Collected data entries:
§
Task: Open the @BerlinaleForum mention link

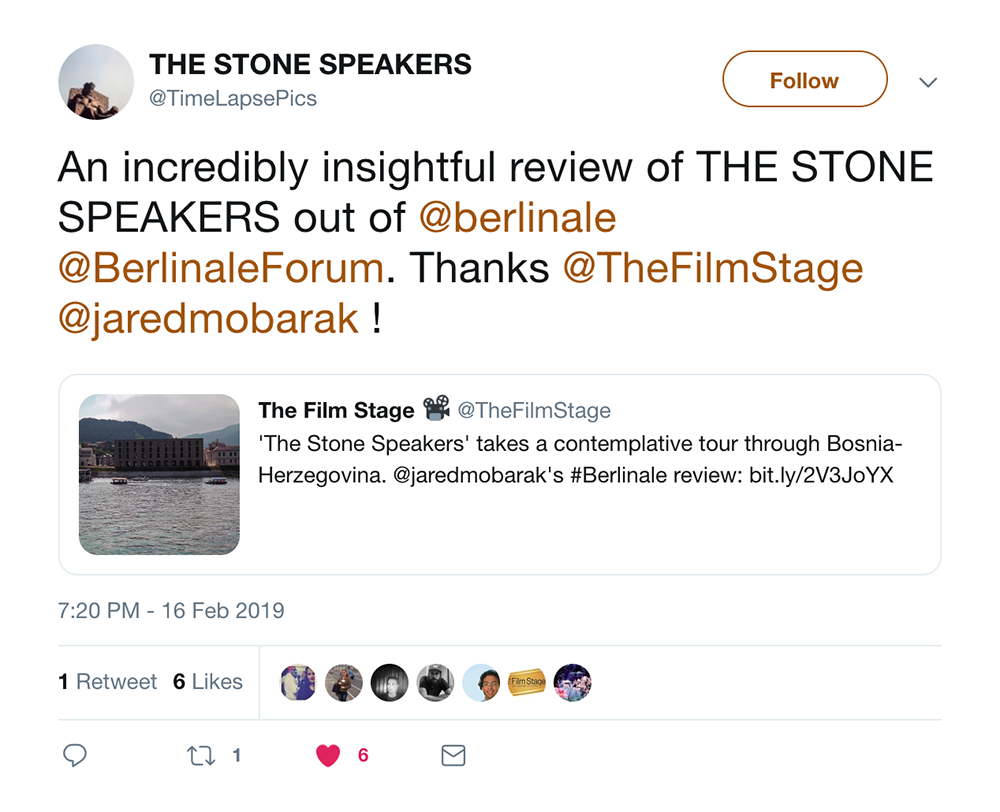Action: (x=221, y=268)
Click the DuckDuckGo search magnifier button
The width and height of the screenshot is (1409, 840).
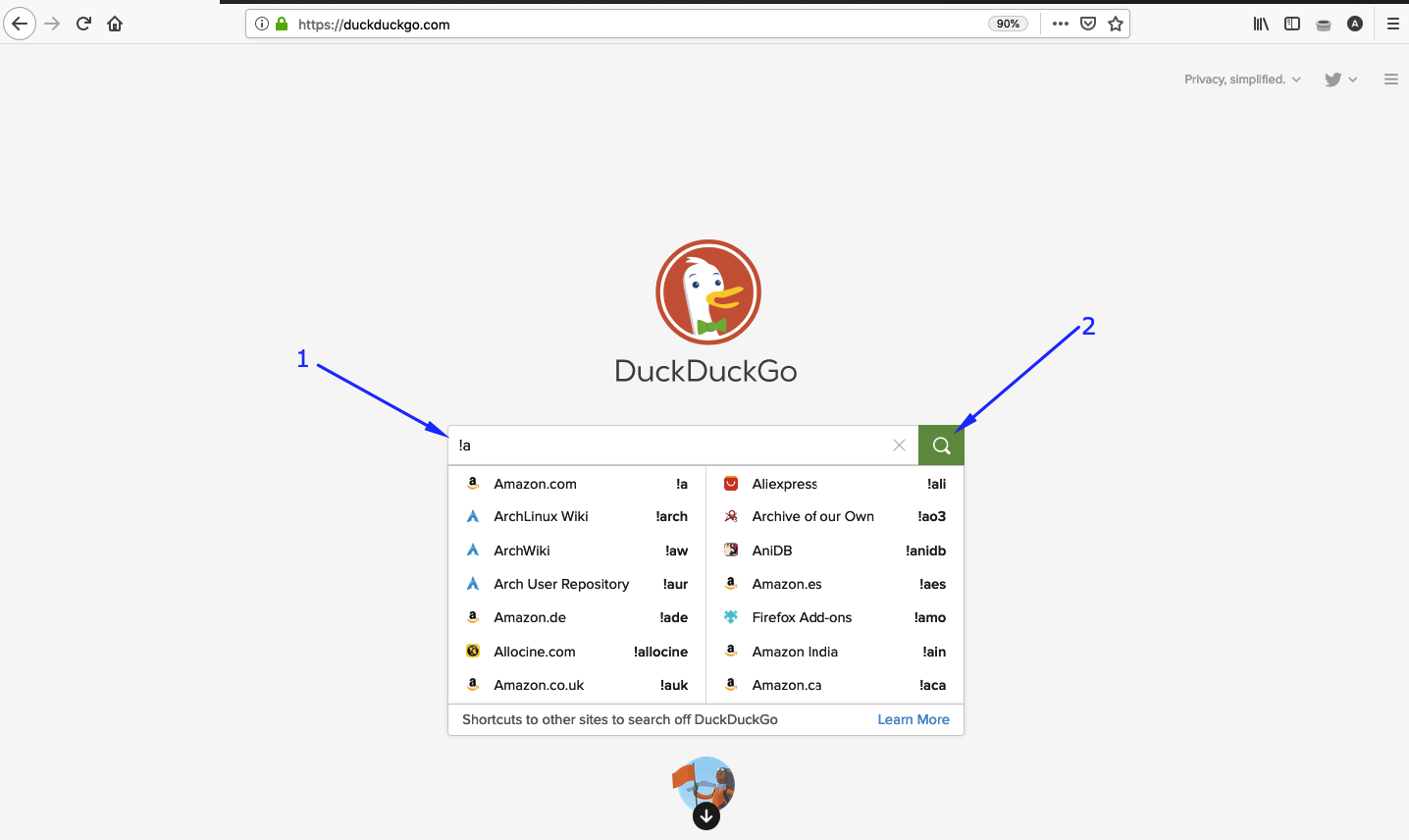click(x=940, y=445)
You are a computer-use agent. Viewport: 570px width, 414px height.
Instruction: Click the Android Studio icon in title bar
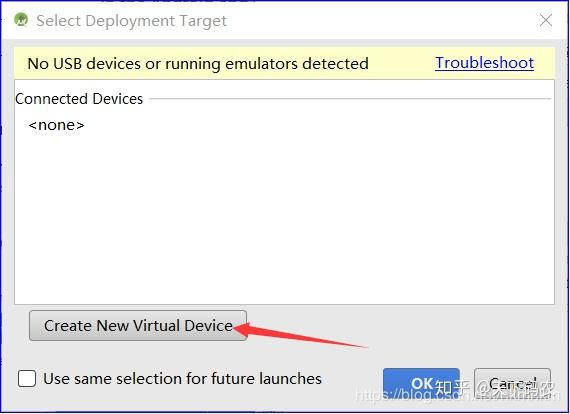click(21, 20)
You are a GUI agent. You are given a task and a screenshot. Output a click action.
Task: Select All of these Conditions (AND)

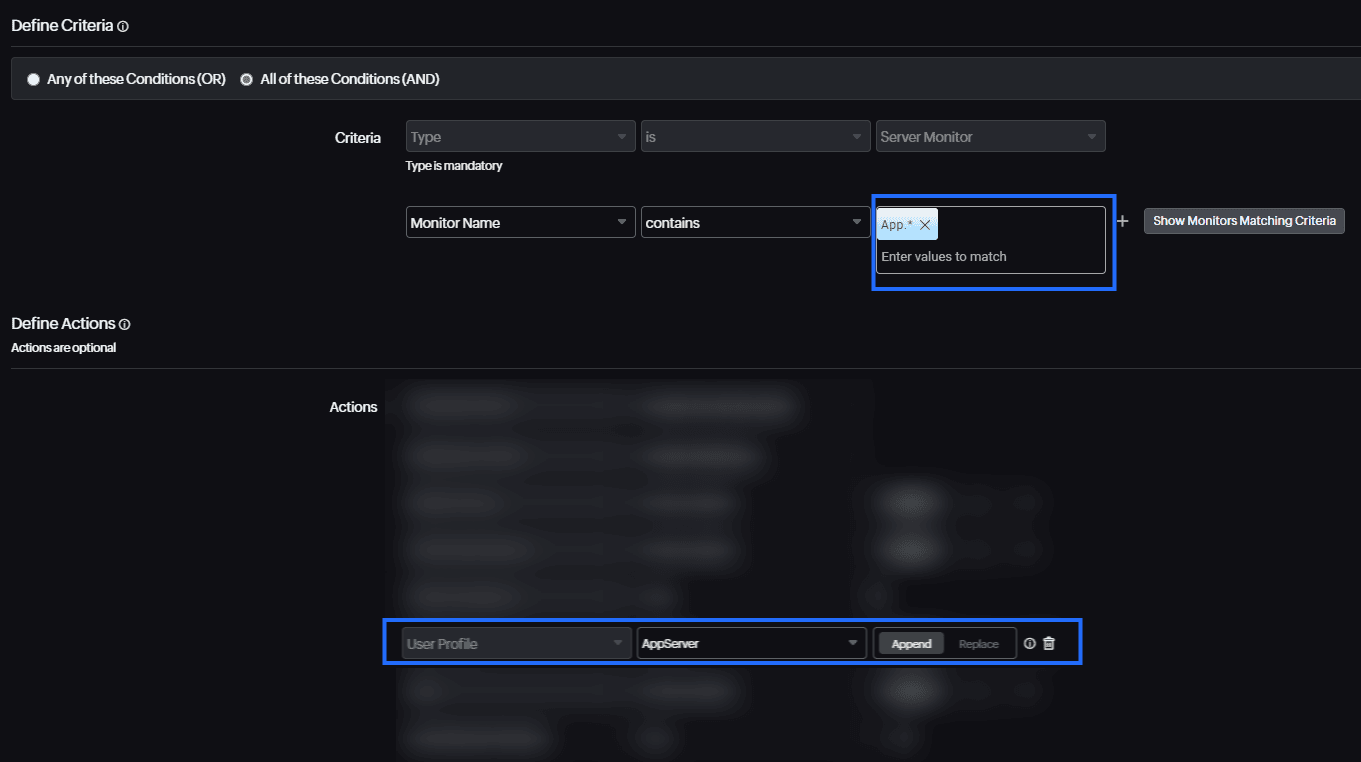click(247, 79)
§
- _Required action_
Output the data exactly as it is, with the pictures dropped.

- _Answer below_
Task: Open the @BerlinaleForum mention link

Action: (x=221, y=268)
Click the DuckDuckGo search magnifier button
The width and height of the screenshot is (1409, 840).
click(x=940, y=445)
You are a computer-use agent. Viewport: 570px width, 414px height.
Instruction: Click the Android Studio icon in title bar
click(21, 20)
You are a GUI agent. You are given a task and a screenshot. Output a click action.
Task: Select All of these Conditions (AND)

click(247, 79)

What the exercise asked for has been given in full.